A 23-year-old man presented a 1-year history of wheal, generalized hypohidrosis, and heat intolerance, with pain in a hot environment. He was admitted to our hospital for evaluation of his skin eruption. The skin surface was divided into two areas, anhidrotic and hypohidrotic, by iodine-starch reaction. The hypohidrotic areas included the face, chest, abdomen and arms (figure 1A), and anhidrosis was seen on the back, buttocks and legs (figure 1B), when compared to a sex and age-matched healthy control. On exercise, he developed wheals, which coincided with sweat orifices at the hypohidrotic areas (figure 1C), but no wheals were seen in the anhidrotic areas. Autologous sweat and serum tests were negative. Acethylcholine injection yielded a wheal reaction at a hypohidrotic but not an anhidrotic area. A skin biopsy taken from an anhidrotic area revealed lymphocytic infiltration around the sweat glands (figure 1D), but no infiltration was observed in the hypohidrotic area. Skin sections were immunohistochemically stained with anti-cholinergic receptor muscarin 3 (CHRM3) antibody (H-210, 1:50; Santa Cruz Biotechnology, Santa Cruz, CA) [2], which is the most important cholinergic receptor (CHR) for sweating. The expression of CHRM3 was reduced in the eccrine glands of the hypohidrotic area (figure 1E) and was not absent in the anhidrotic skin (figure 1F) compared to a healthy control (figure 1G). We diagnosed the disorder as CUHA. Since anti-histaminic drugs showed no therapeutic effect, we gave this patient methylprednisolone pulse therapy (1 g daily for 3 consecutive days). Five days after the treatment, when his sweating began to recover, the patient had a seizure, he suddenly twitched and shook his limbs, and his eyes rolled back. The seizure lasted 2 minutes. He also had several episodes of the same symptoms when sweating with exercise. There was no abnormal finding in the blood levels of glucose, sodium, electrolytes or in brain computed tomography. Neurological examination was normal. After his sweat condition was substantially improved, epileptic seizures did not occur.
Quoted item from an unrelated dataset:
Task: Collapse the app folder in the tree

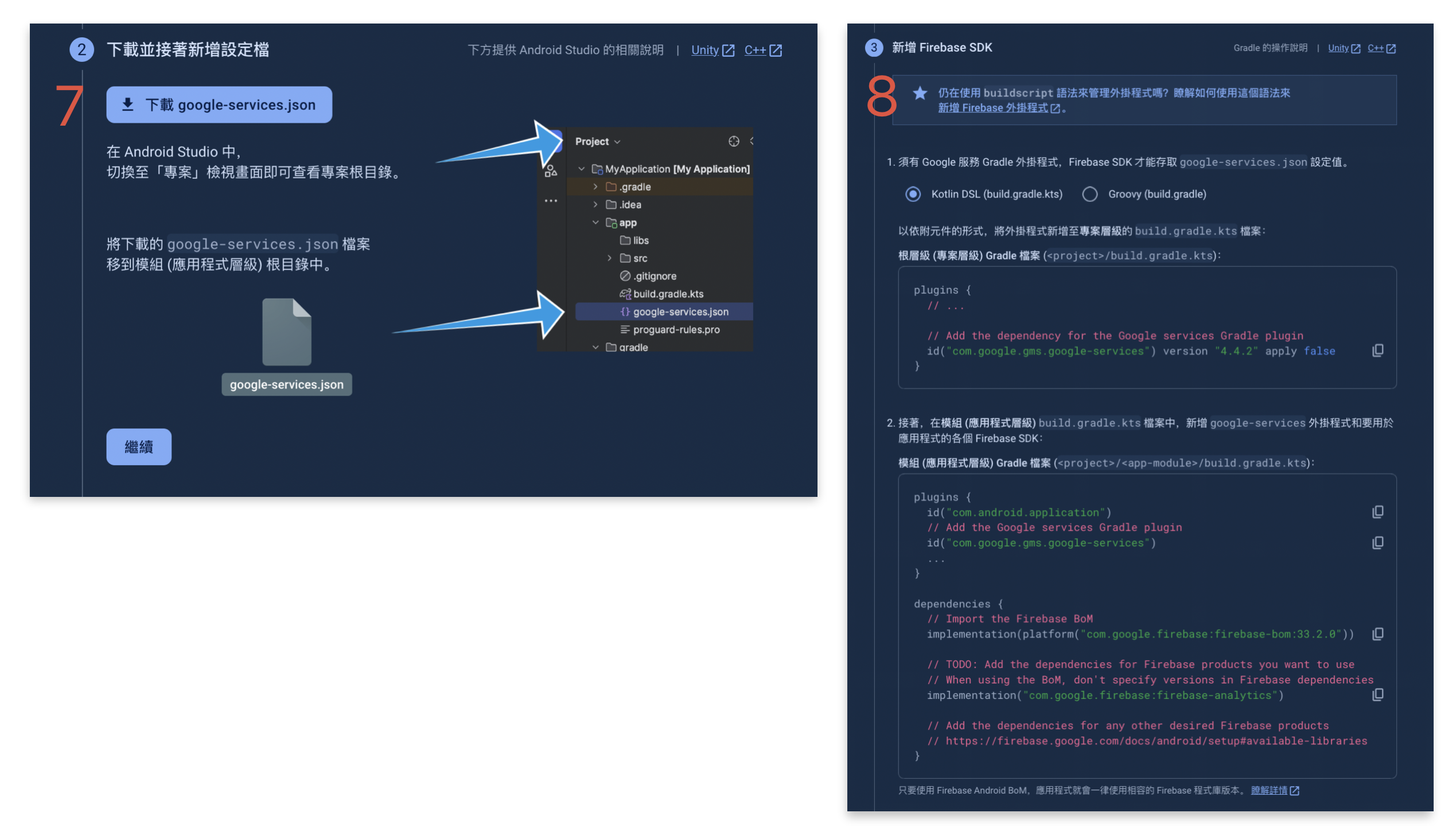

Although little is known about the exact prevalence of CUHA in the general population, the incidence of CU is 11.2%, mostly in younger people [5]. The 1-year prevalence for epilepsy is 7.1/1000 [6]. Therefore, it is considered that the two diseases are not a coincidence in our case. Our review of the English and Japanese literature found three cases of epileptic seizures associated with CU, including our case. All cases were young Japanese. When the intensity of sweat-promoting stimuli is high, the autonomic center in the diencephalon or brain stem is abnormally activated [3]. CHRM3 expression is decreased in patients with CUHA, and steroid therapy might recover the CHR expression in sweat glands [2]. The decreased expression of CHR was re-expressed after the steroid pulse therapy, not only in the sweat glands but also in the brain, and acethylcholine might highly stimulate the autonomic center, resulting in an epileptic seizure.

Disclosure

Financial support: none. Conflict of interest: none.

References

1 M.W. Greaves Skin diseases with high public health impact. Urticaria and angioedema Eur J Dermatol 2008; 18: 105-106.

2 Y Sawada, M Nakamura, T Bito et al. Cholinergic Urticaria: Studies on the Muscarinic Cholinergic Receptor M3 in Anhidrotic and Hypohidrotic Skin J Invest Dermatol 2010; 130: 2683-2686.

3 T Harada, Y Yamamura, F Ishizaki et al. A case of cholinergic urticaria with epileptic seizure and abnormalities on electroencephalogram No to shinkei 2001; 53: 863-868.

4 S Takezaki, D Suzuki, K Kida et al. A case of cholinergic urticaria with epileptic seizure and abnormalities on electroencephalogram J Obihiro Kosei General Hospital 2003; 6: 145-147.

5 T Zuberbier, C Althaus, S Chantraine-Hess, B.M. Czarnetzki Prevalence of cholinergic urticaria in young adults J Am Acad Dermatol 1994; 31: 978-981.

6 D Hirtz, DJ Thurman, K Gwinn-Hardy et al. How common are the “common” neurologic disorders? Neurology 2007; 68: 326-337.